▶ [EXERCISE PROMPT]
Take the lines from the one with "Given: Pause the playing video" through the last line of the material below and write them out exactly, without any pictures.

[Opening MATERIAL SUPPLIED section]

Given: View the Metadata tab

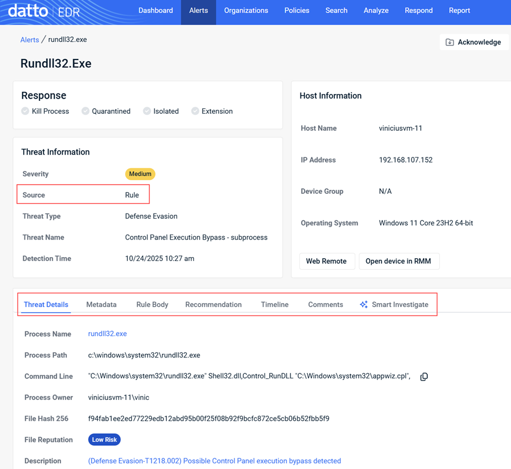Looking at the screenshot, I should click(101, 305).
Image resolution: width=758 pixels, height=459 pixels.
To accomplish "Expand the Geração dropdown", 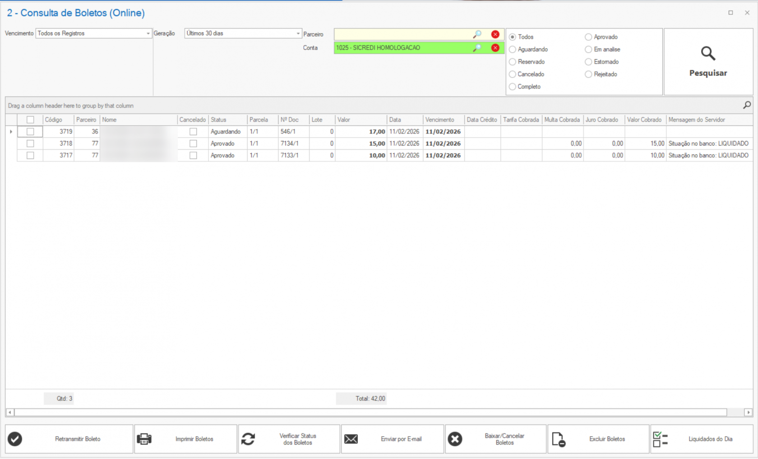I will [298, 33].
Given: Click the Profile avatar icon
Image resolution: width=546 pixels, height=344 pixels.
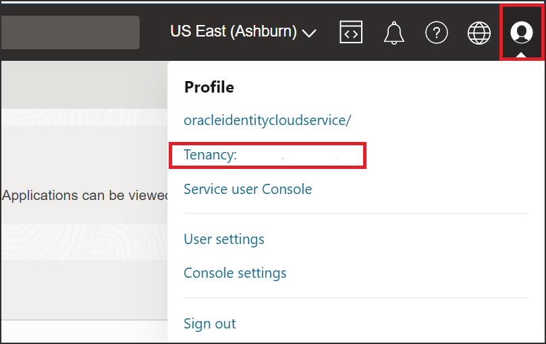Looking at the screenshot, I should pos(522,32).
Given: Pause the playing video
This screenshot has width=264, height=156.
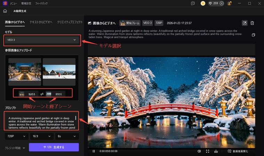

[Closing MATERIAL SUPPLIED section]

▶ [RESULT OF THE TASK]
Given: Pause the playing video
This screenshot has width=264, height=156.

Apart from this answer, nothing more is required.